FedRAMP has also floated the idea of a new classification, FedRAMP Tailored, which would ease control requirements on a case-by-case basis for proposed systems that are deemed low-risk and cheap to implement: services like collaboration tools, project management, and open-source development. Once approved for consideration by the Joint Authorization Board, the low-risk services could be given an ATO in just over a month. Despite its low-risk classification, services approved for Tailored use are still granted FedRAMP’s pan-agency seal of approval, allowing the CSP to sell it to other government bodies.

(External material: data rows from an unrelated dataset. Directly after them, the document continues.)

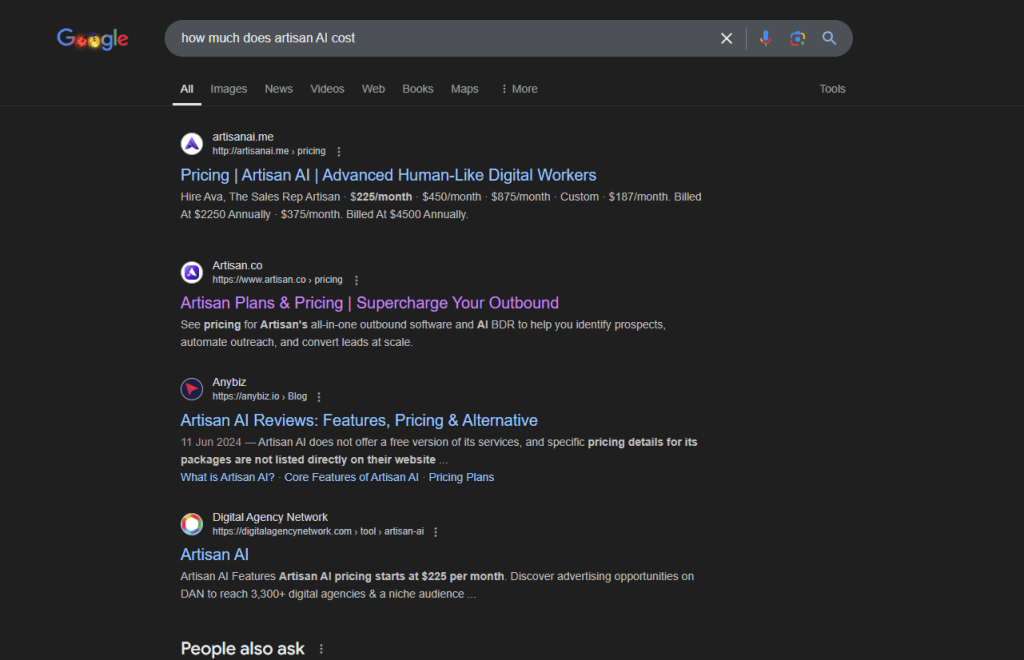Open the Tools search options
The width and height of the screenshot is (1024, 660).
coord(832,89)
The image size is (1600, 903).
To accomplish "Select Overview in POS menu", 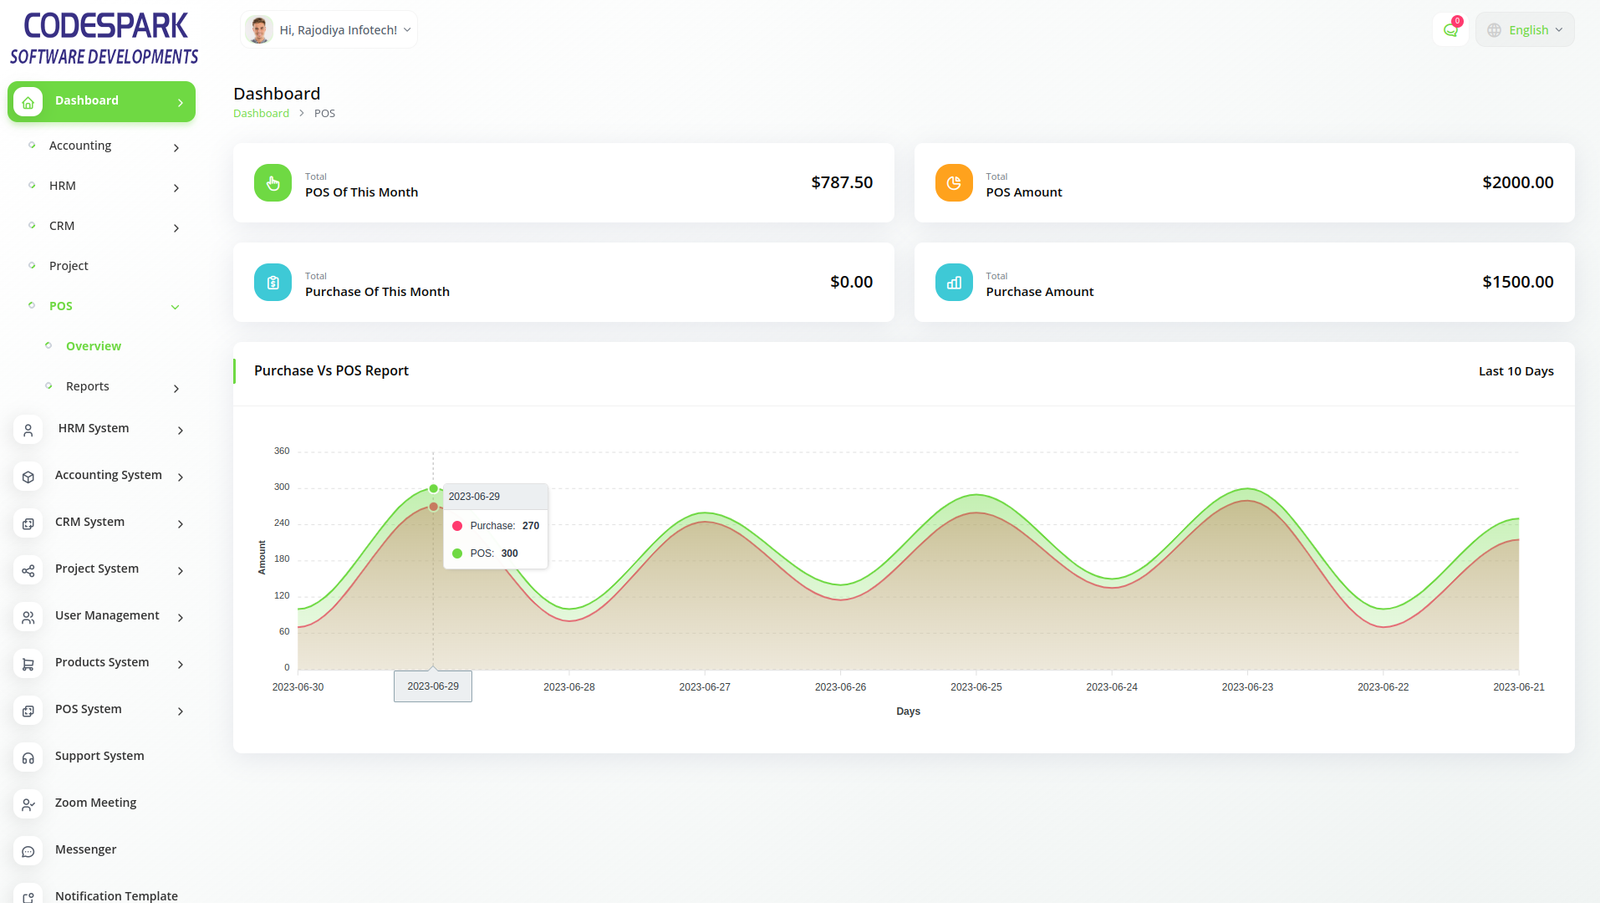I will [x=93, y=346].
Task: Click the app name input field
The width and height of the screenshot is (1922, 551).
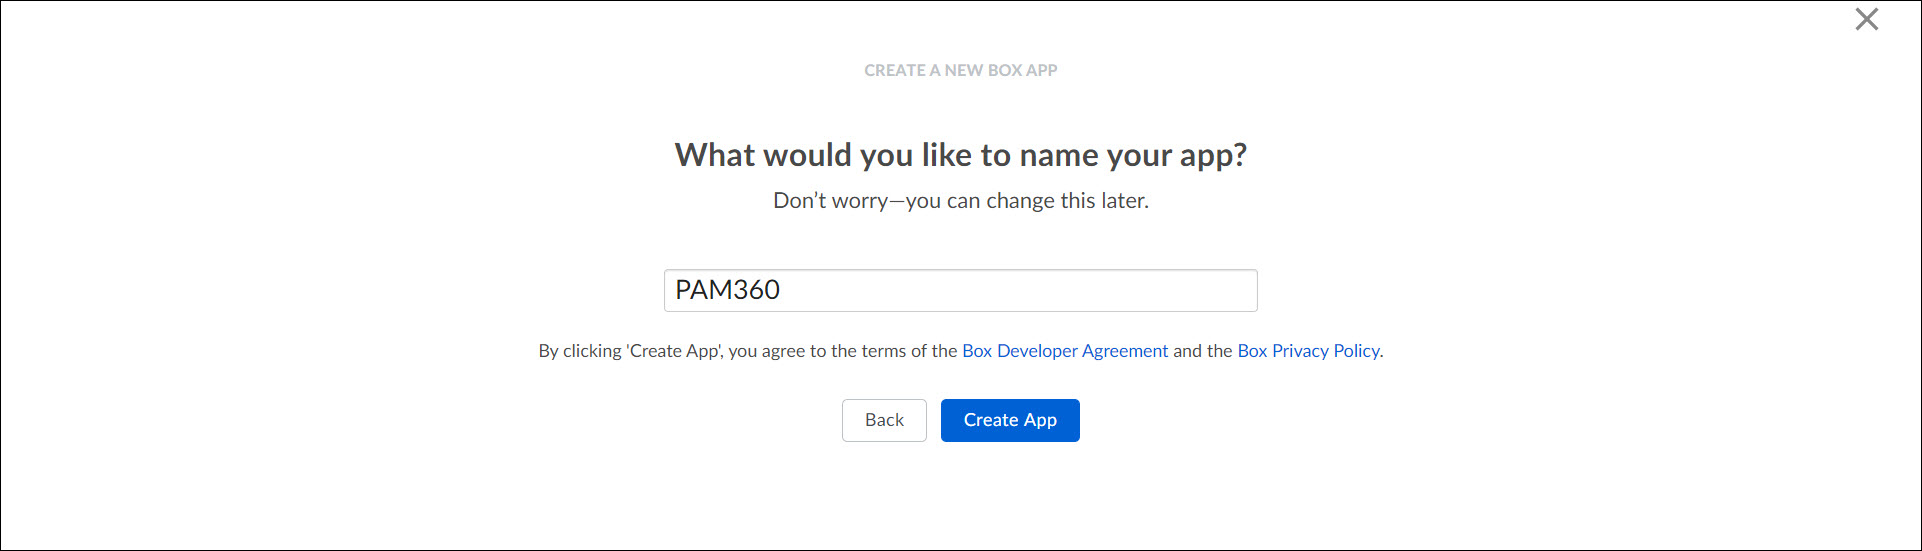Action: coord(960,290)
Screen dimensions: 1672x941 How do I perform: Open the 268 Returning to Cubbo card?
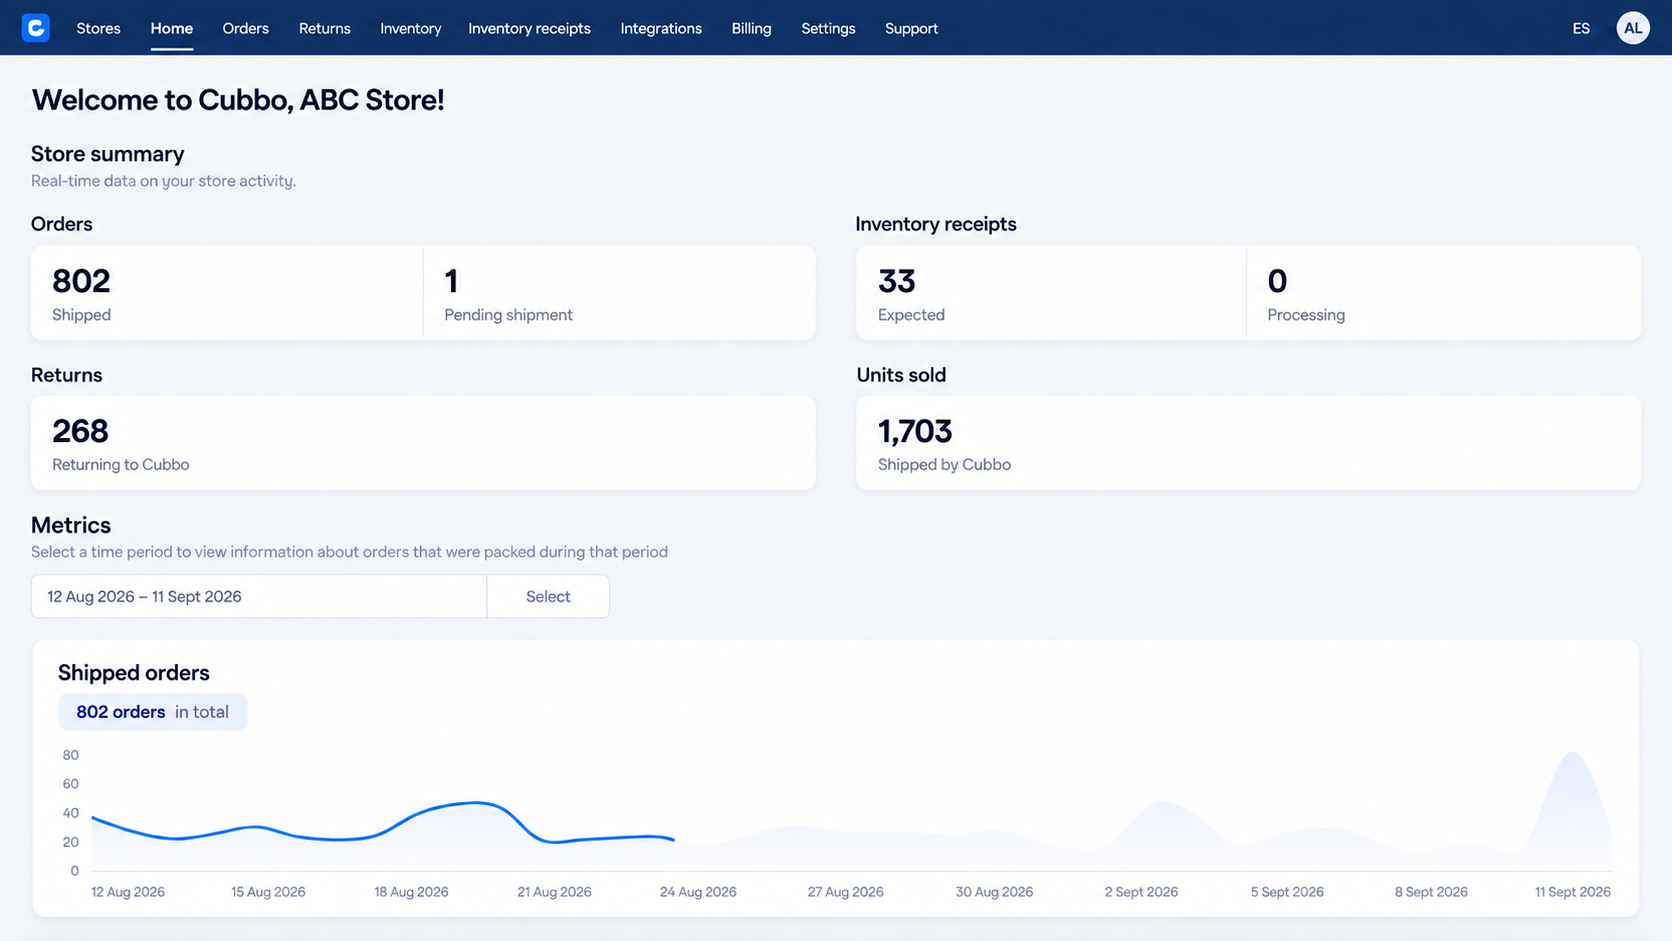coord(423,443)
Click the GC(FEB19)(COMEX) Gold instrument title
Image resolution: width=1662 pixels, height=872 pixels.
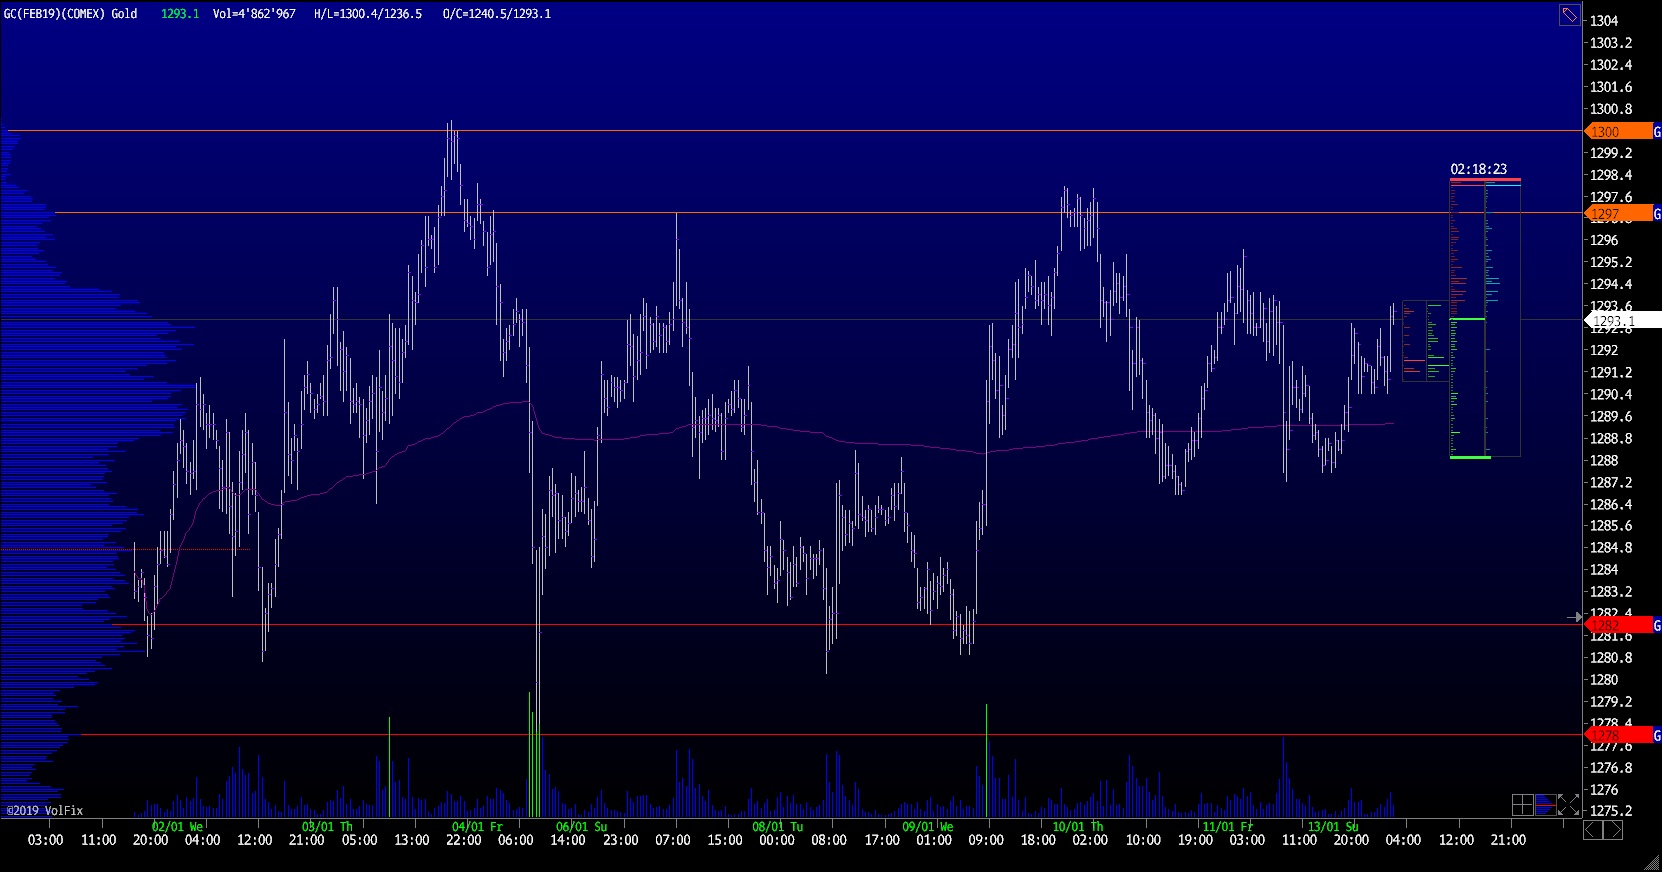pos(71,14)
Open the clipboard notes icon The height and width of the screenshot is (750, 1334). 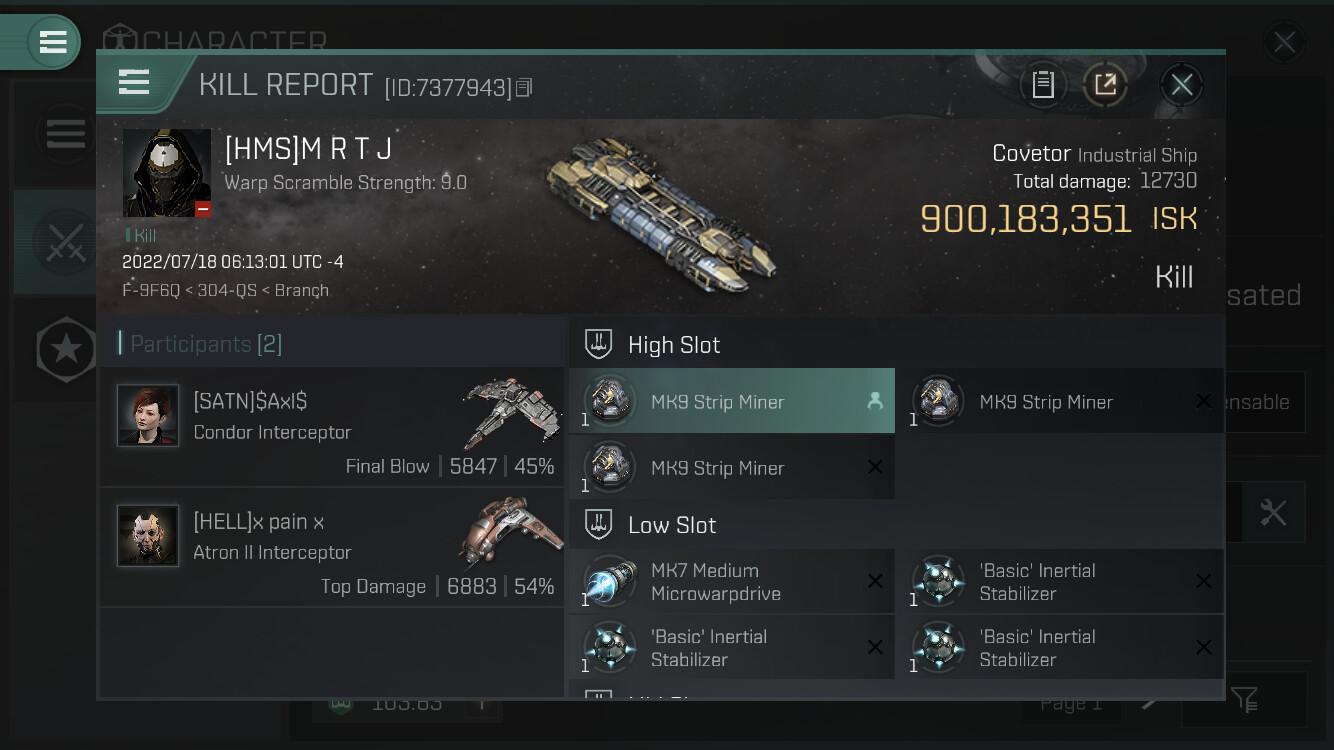[x=1043, y=85]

Which is a good thing, since the government cloud’s appetite is increasing. 112 different agencies are currently using FedRAMP-compliant cloud services in a mix of PaaS, IaaS and SaaS products. But over 85 percent of the CSP products awaiting JAB review are SaaS, which will logically build on top of the IaaS and PaaS foundations that agencies have been building on for years.
Back in June, the White House held a technology summit to discuss modernizing the government’s technology—and ahead of it, the administration’s director of strategic initiatives Chris Liddell noted that only “three to four percent” of government operations are currently on the cloud. Liddell, the former chief financial officer at Microsoft, said that the White House’s goal for the summit was to cultivate a “government tech” industry in the private sector. Whether that nudges disparate companies into a coalesced niche more visible to the main cloud market, and to the public at large, is anyone’s guess.